Is it feasible to have home folder hosted with NFS?
I'm planning to deploy some kiosk computers and would like to leave them with a small pendrive as boot disk, keeping the rest at an easy to back up server, ala LTSP.
Right now I'm pondering two options. An NFSed /home/, or a local copy of ~/ copied on login, rsynced on logout.
My fears are that working with files might get too slow, or my network might get clogged.
Solution 1:
I use NFS for my home directories in our production environment. There are a couple of tricks.
Don't NFS mount to
/home
- that way you can have a local user that allows you in in the event that the NFS server goes down. We mount to/mnt/nfs/home
Use soft mounts and a very short timeout - this will prevent processes from blocking forever.
-
Use the automounter. This will keep resource usage down and also means that you don't need to worry about restarting services when the NFS server comes up if it goes down for some reason.
auto.master: +auto.master /mnt/nfs /etc/auto.home --timeout=300 auto.home home -rw,soft,timeo=5,intr home.bzzprod.lan:/home
Use a single sign-on system so you don't run into permission related issues. I have an OpenLDAP server.
Solution 2:
Be careful with the soft mounts! Soft mounting an NFS filesystem means IO will fail after a timeout occurs. Be very sure that is what you want on users' home directories! My guess is you don't. Using a hard mount on home directories in combination with the intr option feels a lot safer here.

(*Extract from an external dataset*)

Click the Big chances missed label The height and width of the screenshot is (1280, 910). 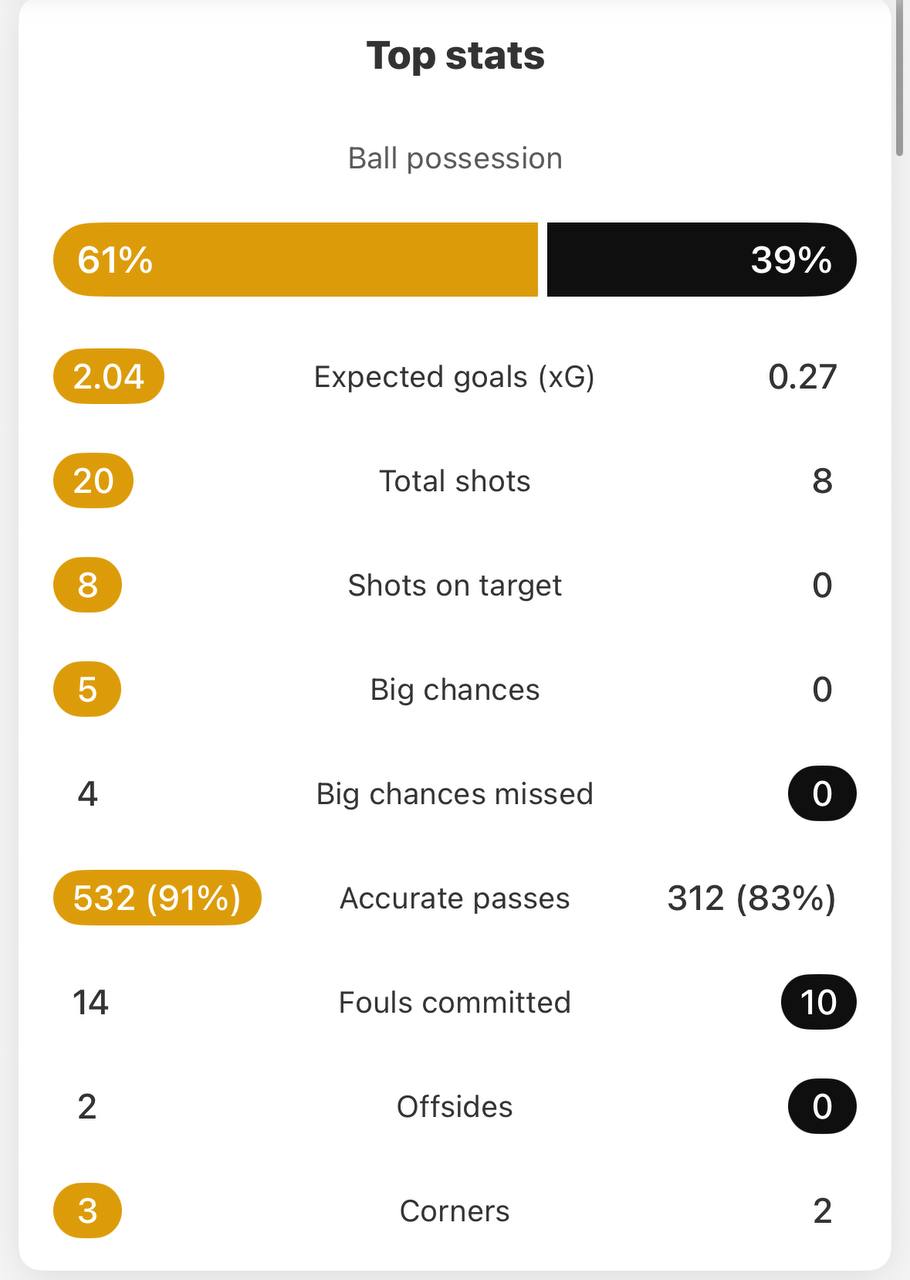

Hard will not timeout: IO operations will be retried indefinitely. The intr option makes it possible to interrupt the mounting process. So if you mount the export and experience a failure, the hard-mount will lock your session. The intr option will make it possible to interrupt the mount, so the combination is pretty safe and ensures you will not easily lose a user's data.
Anyway, autofs makes this all even easier.
Solution 3:
HowtoForge posted an article titled Creating An NFS-Like Standalone Storage Server With GlusterFS On Debian Lenny, you may want to check it out.
Here is a short description of why it's a good "feasible" alternative to NFS, from the GlusterFS project page:
GlusterFS self-heals itself on the fly. There is no fsck. Storage backend is accessible directly as regular files and folders (NFS style). With replication enabled, GlusterFS can with-stand hardware failures.
More information can be found in the project documentation.
Also, another nice thing about using GlusterFS is if you need more space on your SAN you just add another storage brick (server node) and you are able to scale/grow your storage in parallel when there is need.